Aiardo v Town of E. Greenbush
2009 NY Slip Op 05670 [64 AD3d 849]
July 2, 2009
Appellate Division, Third Department
Published by New York State Law Reporting Bureau pursuant to Judiciary Law § 431.
As corrected through Wednesday, September 2, 2009


Suzanne Aiardo et al., Appellants, v Town of East Greenbush et al., Respondents.

[*1] Crane, Parente & Cherubin, Albany (David M. Cherubin of counsel), for appellants.

Joseph B. Liccardi, Town Attorney, Rensselaer, for Town of East Greenbush and others, respondents.

McNamee, Lochner, Titus & Williams, P.C., Albany (Mathew P. Barry of counsel), for Stephanie Wacholder, respondent.

Kane, J. Appeal from an order of the Supreme Court (Donohue, J.), entered March 26, 2008 in Rensselaer County, which, among other things, granted defendants' motions to dismiss the complaint.

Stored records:
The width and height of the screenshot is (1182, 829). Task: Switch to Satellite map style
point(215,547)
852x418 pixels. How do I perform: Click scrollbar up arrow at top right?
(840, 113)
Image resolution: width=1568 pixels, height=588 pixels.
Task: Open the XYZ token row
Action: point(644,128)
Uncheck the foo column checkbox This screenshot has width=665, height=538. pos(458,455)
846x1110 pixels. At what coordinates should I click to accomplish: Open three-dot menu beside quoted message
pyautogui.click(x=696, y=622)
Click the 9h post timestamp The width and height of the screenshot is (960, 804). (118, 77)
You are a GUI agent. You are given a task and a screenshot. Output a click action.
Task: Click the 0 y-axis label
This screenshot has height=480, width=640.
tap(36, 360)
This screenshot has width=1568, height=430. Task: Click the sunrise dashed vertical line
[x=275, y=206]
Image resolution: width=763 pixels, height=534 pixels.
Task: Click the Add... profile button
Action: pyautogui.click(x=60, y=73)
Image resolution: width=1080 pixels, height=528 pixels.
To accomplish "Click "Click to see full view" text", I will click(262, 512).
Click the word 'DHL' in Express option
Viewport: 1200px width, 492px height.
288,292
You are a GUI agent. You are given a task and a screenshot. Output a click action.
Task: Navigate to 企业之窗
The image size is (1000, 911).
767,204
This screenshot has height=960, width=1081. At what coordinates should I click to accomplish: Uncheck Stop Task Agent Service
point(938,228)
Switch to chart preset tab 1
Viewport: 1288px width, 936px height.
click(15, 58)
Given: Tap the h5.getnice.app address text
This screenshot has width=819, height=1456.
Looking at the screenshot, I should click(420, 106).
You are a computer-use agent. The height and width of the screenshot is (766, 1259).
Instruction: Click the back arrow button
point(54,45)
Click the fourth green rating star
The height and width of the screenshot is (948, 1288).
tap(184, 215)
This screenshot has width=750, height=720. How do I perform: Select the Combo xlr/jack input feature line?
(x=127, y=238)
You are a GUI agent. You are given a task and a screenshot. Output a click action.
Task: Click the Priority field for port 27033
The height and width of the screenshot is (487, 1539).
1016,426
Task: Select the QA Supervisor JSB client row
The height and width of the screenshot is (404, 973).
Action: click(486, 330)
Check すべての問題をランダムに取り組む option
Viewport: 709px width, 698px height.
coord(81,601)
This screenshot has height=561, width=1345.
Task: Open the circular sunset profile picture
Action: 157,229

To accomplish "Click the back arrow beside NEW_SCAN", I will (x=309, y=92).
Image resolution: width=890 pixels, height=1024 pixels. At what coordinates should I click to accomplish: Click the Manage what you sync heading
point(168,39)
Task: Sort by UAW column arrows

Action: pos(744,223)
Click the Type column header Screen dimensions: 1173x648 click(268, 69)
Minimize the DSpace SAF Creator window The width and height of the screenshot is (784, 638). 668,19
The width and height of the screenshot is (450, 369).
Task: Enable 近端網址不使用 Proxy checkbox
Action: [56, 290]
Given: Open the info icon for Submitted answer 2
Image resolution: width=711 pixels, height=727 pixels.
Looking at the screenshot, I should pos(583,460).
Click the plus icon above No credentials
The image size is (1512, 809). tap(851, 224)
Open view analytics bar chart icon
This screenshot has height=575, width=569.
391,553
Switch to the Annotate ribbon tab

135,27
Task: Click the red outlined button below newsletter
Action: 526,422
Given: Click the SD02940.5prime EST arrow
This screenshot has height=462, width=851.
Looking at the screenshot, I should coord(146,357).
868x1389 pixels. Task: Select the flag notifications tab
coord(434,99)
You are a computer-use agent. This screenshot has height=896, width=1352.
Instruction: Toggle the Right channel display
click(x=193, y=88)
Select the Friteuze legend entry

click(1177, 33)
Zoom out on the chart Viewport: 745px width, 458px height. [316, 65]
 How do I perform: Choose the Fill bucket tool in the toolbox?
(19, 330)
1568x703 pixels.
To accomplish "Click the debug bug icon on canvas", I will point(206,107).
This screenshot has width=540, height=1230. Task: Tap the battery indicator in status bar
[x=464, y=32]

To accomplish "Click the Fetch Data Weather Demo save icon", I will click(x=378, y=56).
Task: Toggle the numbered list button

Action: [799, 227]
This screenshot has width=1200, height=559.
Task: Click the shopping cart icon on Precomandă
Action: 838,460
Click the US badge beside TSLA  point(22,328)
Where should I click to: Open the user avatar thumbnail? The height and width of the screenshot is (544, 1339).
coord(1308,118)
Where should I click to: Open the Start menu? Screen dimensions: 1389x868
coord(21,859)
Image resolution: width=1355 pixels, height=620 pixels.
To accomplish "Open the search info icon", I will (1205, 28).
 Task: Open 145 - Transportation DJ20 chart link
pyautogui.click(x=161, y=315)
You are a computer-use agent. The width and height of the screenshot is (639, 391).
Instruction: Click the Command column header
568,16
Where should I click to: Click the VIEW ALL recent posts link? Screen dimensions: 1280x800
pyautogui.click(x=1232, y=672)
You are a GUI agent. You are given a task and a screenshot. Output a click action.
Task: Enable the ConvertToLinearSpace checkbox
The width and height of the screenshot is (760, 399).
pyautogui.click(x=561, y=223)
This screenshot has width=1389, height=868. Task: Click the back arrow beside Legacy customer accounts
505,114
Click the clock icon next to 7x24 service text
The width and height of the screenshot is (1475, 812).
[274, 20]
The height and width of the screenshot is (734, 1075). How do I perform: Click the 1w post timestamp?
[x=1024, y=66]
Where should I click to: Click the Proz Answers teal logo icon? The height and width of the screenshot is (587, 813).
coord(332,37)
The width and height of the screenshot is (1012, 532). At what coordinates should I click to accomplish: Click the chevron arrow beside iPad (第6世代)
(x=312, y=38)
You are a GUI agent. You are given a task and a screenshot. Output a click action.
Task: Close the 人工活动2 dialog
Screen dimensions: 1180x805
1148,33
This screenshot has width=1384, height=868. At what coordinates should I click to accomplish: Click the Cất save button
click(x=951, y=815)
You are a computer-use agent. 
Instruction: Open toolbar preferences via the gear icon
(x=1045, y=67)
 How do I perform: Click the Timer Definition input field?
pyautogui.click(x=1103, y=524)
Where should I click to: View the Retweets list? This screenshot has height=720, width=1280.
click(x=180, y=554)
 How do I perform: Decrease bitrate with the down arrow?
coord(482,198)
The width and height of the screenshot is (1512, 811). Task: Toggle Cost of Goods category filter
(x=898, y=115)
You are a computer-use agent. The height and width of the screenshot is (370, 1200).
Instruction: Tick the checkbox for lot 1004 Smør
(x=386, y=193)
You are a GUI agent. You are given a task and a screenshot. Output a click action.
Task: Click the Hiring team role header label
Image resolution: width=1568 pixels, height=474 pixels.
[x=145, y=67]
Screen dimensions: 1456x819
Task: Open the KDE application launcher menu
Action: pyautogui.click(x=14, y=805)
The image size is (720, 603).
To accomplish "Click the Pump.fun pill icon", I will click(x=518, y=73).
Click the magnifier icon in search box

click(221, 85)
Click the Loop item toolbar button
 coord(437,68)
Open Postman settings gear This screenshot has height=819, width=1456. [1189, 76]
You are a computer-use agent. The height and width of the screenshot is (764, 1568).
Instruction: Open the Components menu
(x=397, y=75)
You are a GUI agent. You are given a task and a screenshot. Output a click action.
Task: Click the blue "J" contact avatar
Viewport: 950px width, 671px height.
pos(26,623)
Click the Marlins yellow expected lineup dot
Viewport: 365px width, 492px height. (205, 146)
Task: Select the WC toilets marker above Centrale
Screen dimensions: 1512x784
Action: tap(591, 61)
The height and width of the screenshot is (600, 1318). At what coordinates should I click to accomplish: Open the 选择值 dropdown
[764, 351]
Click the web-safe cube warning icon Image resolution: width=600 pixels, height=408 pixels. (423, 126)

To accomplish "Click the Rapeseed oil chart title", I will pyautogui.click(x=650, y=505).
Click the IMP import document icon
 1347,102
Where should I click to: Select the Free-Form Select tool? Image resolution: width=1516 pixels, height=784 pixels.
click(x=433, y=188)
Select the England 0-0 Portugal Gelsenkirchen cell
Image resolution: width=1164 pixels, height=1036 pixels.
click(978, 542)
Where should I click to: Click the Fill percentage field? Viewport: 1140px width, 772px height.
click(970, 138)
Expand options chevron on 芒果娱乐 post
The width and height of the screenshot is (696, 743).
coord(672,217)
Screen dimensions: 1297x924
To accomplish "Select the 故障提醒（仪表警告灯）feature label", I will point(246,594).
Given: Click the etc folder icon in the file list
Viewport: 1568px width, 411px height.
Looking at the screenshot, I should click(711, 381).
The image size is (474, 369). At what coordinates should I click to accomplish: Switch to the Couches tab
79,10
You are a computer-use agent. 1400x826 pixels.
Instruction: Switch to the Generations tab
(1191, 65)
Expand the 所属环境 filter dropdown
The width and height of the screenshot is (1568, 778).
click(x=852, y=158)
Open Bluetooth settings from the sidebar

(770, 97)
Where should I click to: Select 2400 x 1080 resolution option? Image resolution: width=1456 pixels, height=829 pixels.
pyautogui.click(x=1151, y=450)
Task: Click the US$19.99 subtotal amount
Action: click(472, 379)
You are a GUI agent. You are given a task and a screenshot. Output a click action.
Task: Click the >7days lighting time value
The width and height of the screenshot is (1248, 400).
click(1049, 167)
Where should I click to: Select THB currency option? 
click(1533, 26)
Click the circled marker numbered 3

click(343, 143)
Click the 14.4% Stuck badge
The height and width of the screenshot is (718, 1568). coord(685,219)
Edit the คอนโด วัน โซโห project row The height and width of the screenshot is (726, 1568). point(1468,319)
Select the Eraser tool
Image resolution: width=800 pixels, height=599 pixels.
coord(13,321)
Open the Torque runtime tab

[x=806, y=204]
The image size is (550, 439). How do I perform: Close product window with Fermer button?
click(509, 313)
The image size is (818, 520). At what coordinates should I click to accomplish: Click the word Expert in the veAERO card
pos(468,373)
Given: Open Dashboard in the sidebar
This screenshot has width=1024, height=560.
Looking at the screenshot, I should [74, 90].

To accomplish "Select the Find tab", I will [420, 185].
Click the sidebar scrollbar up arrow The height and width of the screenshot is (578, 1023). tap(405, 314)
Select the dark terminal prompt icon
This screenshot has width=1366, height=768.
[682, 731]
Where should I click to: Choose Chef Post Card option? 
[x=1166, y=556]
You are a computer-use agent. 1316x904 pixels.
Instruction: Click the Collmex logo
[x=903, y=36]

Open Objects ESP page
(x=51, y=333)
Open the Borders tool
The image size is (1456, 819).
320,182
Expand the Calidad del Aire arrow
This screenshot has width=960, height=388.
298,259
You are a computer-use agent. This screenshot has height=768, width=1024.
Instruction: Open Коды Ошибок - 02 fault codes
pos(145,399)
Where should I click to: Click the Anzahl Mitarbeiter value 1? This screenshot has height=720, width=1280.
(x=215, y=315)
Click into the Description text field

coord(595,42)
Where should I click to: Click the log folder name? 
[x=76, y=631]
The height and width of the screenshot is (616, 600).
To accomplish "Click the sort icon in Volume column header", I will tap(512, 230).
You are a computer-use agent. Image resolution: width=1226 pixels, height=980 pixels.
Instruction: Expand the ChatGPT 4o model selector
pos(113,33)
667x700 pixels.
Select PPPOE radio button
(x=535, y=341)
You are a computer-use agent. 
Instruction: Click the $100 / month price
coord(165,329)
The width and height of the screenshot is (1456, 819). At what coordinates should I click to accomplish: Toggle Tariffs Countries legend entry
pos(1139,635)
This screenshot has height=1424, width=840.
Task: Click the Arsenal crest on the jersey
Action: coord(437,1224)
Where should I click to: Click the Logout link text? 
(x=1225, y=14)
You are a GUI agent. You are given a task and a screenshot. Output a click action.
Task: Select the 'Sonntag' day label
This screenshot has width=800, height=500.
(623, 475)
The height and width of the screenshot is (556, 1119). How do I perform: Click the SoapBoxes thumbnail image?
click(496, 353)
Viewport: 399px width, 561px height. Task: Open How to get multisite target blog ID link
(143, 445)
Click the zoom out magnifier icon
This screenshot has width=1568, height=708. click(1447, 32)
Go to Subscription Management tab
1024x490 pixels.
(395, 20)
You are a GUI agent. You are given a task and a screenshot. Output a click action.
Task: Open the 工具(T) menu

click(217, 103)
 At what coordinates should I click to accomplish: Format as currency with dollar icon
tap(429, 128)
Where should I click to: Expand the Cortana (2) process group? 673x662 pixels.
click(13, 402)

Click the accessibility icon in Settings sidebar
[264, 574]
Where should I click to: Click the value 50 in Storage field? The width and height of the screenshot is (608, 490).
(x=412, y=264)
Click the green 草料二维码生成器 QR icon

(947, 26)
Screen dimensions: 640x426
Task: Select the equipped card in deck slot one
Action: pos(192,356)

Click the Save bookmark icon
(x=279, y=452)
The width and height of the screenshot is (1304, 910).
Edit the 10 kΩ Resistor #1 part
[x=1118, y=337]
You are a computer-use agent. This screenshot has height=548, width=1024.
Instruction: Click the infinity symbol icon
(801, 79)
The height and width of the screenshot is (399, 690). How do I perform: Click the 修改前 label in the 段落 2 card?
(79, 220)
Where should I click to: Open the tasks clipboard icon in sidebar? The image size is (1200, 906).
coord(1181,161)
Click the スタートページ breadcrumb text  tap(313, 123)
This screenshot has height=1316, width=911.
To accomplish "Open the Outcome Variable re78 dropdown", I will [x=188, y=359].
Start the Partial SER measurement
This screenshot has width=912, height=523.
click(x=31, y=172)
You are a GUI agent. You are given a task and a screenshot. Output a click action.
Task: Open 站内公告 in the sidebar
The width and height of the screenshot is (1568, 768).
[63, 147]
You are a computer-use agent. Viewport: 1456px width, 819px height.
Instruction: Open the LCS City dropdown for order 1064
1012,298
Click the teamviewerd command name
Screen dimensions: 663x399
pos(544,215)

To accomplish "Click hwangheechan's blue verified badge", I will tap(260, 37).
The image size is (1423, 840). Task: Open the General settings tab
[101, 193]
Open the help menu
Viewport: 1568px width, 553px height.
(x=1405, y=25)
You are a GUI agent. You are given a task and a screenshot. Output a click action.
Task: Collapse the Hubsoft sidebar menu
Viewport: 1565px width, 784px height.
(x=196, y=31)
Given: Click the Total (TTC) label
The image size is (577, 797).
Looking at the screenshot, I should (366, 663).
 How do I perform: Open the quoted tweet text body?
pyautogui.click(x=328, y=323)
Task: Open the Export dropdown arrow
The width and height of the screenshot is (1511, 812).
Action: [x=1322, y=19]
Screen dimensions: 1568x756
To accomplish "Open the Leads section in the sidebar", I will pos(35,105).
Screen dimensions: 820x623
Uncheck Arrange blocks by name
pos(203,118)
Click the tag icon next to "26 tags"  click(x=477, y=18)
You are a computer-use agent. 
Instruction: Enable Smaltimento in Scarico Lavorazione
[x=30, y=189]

## Tasks and exercises
(a) Translate this sentence from the court decision into Spanish: "Published by New York State Law Reporting Bureau pursuant to Judiciary Law § 431."
(b) Please continue the court decision past its final sentence.

## Outputs in order
(a) Publicado por la Oficina de Publicación de Jurisprudencia del Estado de Nueva York conforme al artículo 431 de la Ley Judicial.

(b)
Plaintiffs and defendant Stephanie Wacholder are neighbors who own real property across the street from one another in the Town of East Greenbush, Rensselaer County. The Town owns a narrow triangular parcel (hereinafter the parcel) that abuts Wacholder's property and is across the street from plaintiffs' property. This parcel was deeded to the Town for park or recreational purposes but, because of its shape and topography, the Town has never used or improved it. Since purchasing her property in 1969, Wacholder has maintained a portion of the parcel nearest her property by raking, removing debris, trimming trees, landscaping and plowing snow. When she placed a shed on the parcel in 2004, the Town required her to move the shed to her own property. In 2005, she obtained a permit to blacktop her driveway. According to plaintiffs, the blacktop extends onto the parcel and connects her driveway with former tennis courts on the parcel, creating a parking lot on the parcel where Wacholder and her guests regularly park their vehicles. In 2006, Wacholder installed an underground sprinkler system on her property which intrudes onto the parcel. She also continued landscaping and tree-trimming [*2]projects. When plaintiffs complained to town officials, the Town obtained an affidavit wherein Wacholder disavowed any ownership interest in the parcel, acknowledging that it was owned by the Town.

Not satisfied with the Town's response, plaintiffs commenced this action against Wacholder, the Town, Town Board and several town officials, seeking declaratory relief, to cease the allegedly illegal gift of town property to Wacholder and requiring her to remove all improvements. Defendants moved to dismiss the complaint or, alternatively, for summary judgment (see CPLR 3211 [a] [3], [7]; [c]). Plaintiffs cross-moved for summary judgment. Supreme Court granted defendants' motions to dismiss the complaint due to lack of standing and failure to state a cause of action. The court also denied plaintiffs' cross motion and declared that the Town has not bestowed a gift on Wacholder or violated any laws, nor has Wacholder taken public property. Plaintiffs appeal.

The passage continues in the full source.